Personal information
- Full name: Michael Thomas Byrne
- Date of birth: 14 May 1985 (age 40)
- Place of birth: Ashton-under-Lyne, England
- Position(s): Midfielder, striker

Youth career
- 2001–2003: Bolton Wanderers

Senior career*
- Years: Team / Apps / (Gls)
- 2003–2005: Stockport County / 1 / (1)
- 2004: → Leigh RMI (loan) / 7 / (3)
- 2005–2008: Northwich Victoria / 81 / (10)
- 2008: Stalybridge Celtic / 2 / (0)
- 2009: Nakhon Pathom / 15 / (4)
- 2009–2010: Chonburi / 23 / (8)
- 2010–2011: Bangkok Glass / 19 / (4)
- 2011–2013: Chainat / 28 / (9)
- 2014: Ayutthaya / 16 / (4)
- 2015: Hua Hin City / 14 / (3)
- Total:  / 206 / (46)

International career
- 2001–2002: Wales U17 / 3 / (0)
- 2003–2004: Wales U19 / 5 / (1)

= Michael Byrne (footballer, born 1985) =

Welsh footballer

Michael Thomas Byrne (born 14 May 1985) is a Welsh retired footballer who plays as a midfielder.

==Career==
Byrne was born in Ashton-under-Lyne, England but plays at international level for Wales. He has played for the Welsh U17 and Wales U19 sides as well as both the U23 and full Semi-professional teams. He was called up to the U21 squad to replace the injured Gareth Williams for a UEFA Under-21 Championship qualification match against Finland U21s in 2002, but was an unused substitute.

His club career started at Bolton's youth academy, but he was released in early 2003. Leigh RMI expressed an interest in March 2003 but ultimately he signed for Stockport County in August. In his time at Stockport he made only one first team appearance, scoring a 'fine goal' on his debut in a 4–1 loss at Notts County. In September 2004 he joined Leigh RMI on a one-month loan, impressing manager Phil Starbuck on his debut and helping the team to their first victory of the season. At the end of October he was released by Stockport and remained without a club until signing for Northwich Victoria in February 2005. Despite being transfer-listed at the start of the 2007–08 season, Byrne remained at the club until November 2008 and was then released.

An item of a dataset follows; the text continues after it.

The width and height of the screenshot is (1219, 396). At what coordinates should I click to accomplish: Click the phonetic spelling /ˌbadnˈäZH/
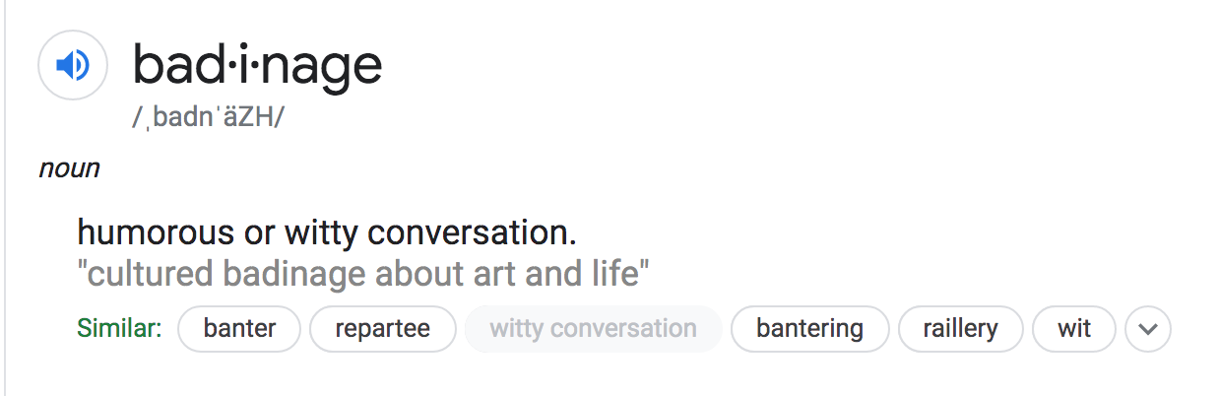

He then spent some time at Stalybridge Celtic before signing for Thai club Nakhon Pathom, and was booked in his 8 March debut against Bangkok United in the first game of the 2009 season. He has moved from Nakhon Pathom to Chonburi after the end of the first leg of the Thai Premier league, his move was fairly cheap only ฿500,000 (around £10,000).

On 28 July 2010 he moved to Bangkok Glass after agreeing terms and signing a two-and-a-half-year contract, the contract has a ฿3 million (around £60,000) buy-out clause.